▸ **Extracted information**:
----------

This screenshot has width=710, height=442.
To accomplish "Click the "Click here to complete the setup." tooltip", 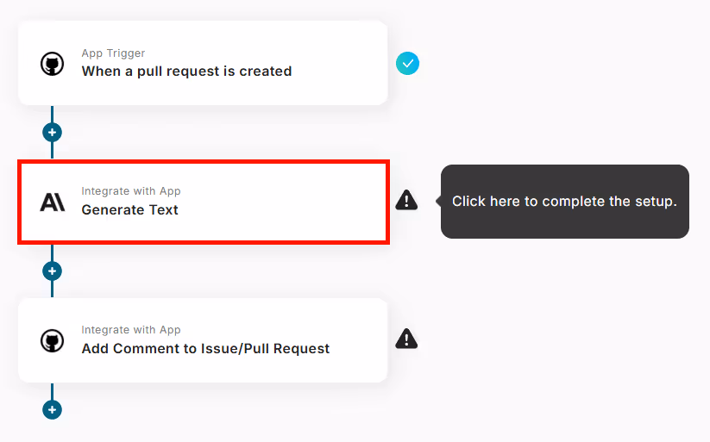I will tap(565, 202).
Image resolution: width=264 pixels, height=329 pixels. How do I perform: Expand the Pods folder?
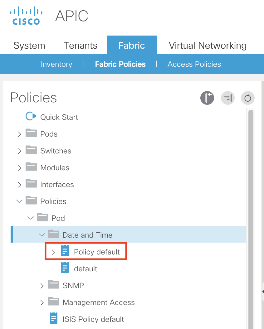pyautogui.click(x=19, y=134)
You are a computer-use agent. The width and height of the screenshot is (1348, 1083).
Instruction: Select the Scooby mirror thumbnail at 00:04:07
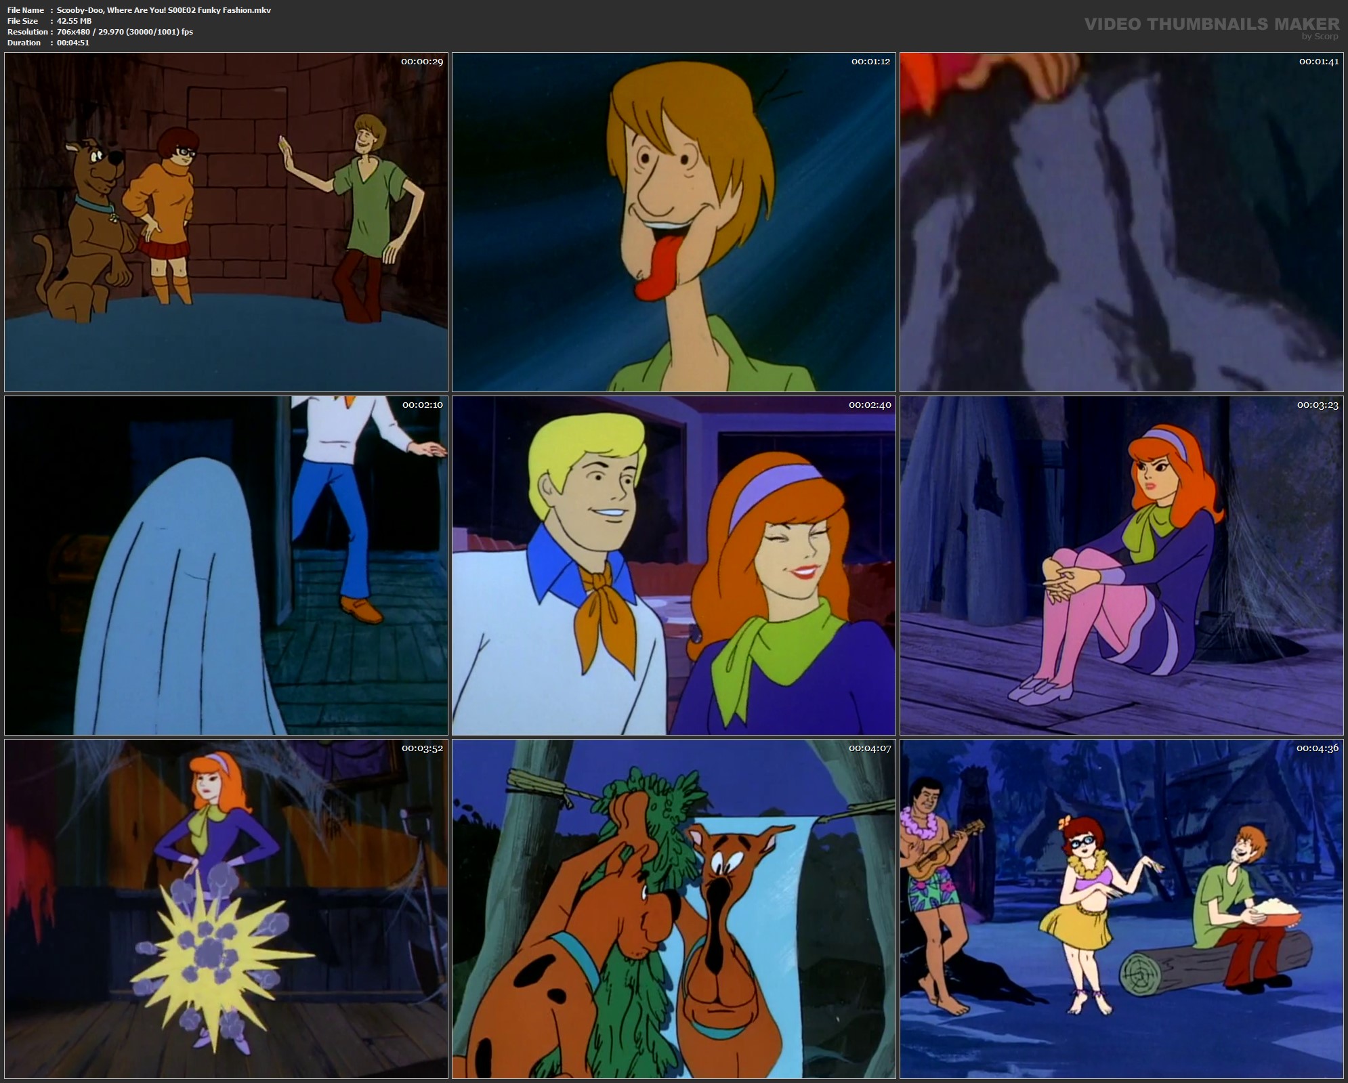point(673,909)
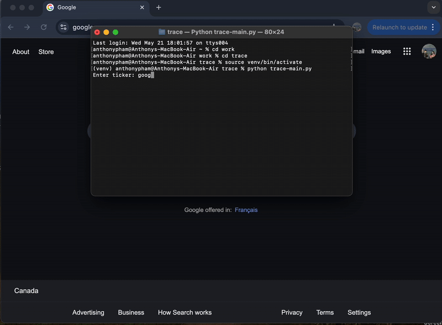Open the Google account avatar
This screenshot has height=325, width=442.
[x=429, y=51]
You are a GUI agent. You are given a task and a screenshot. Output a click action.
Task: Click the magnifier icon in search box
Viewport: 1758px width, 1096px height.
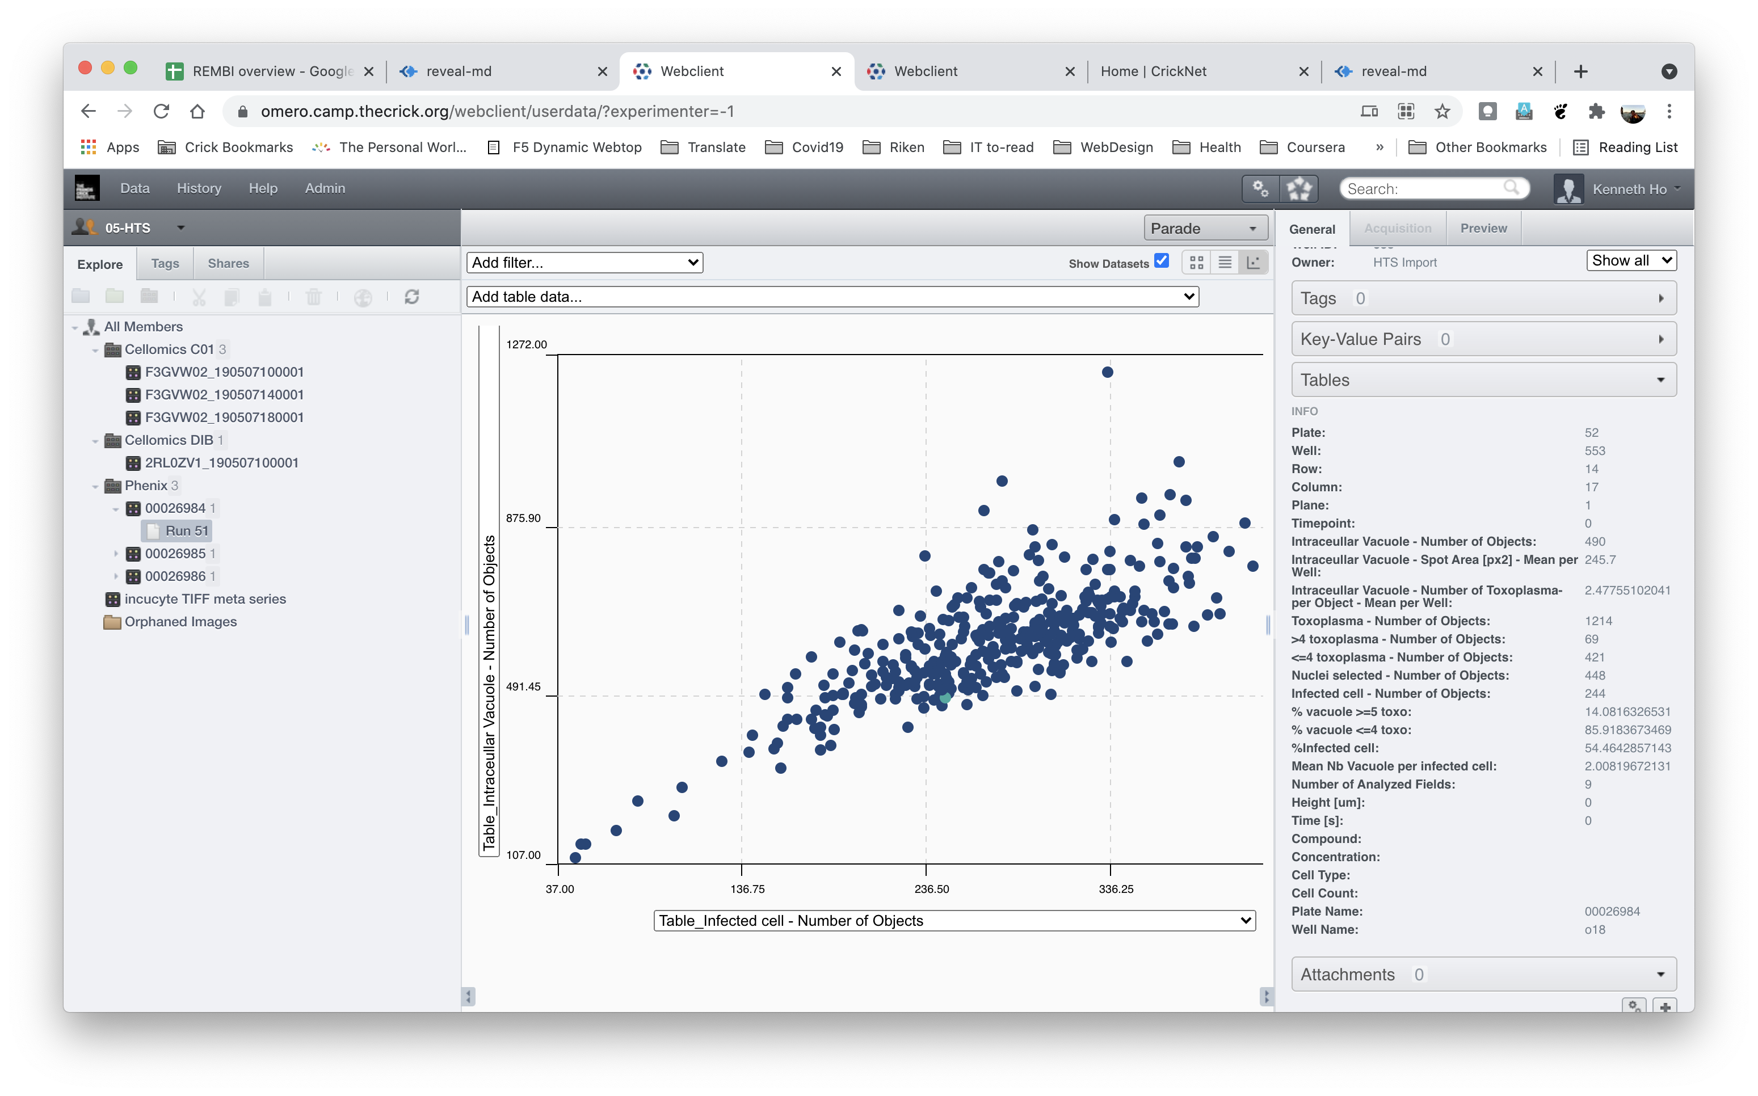pyautogui.click(x=1511, y=188)
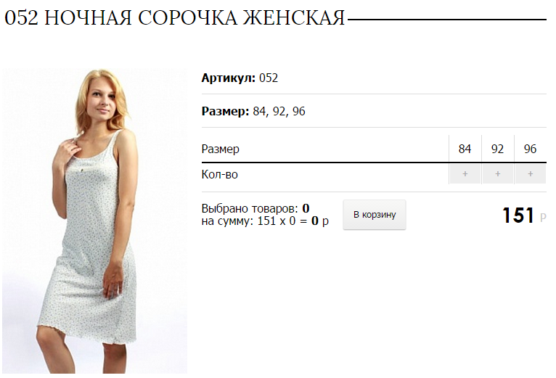Click the Размер row label in table
The width and height of the screenshot is (556, 378).
[220, 149]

----------

▸ **What you have to do**: Find every line in the rows above that contains the word "This" and copy each of those lines.

▸ **Written reply**:
This screenshot has width=710, height=442.
This screenshot has height=325, width=442.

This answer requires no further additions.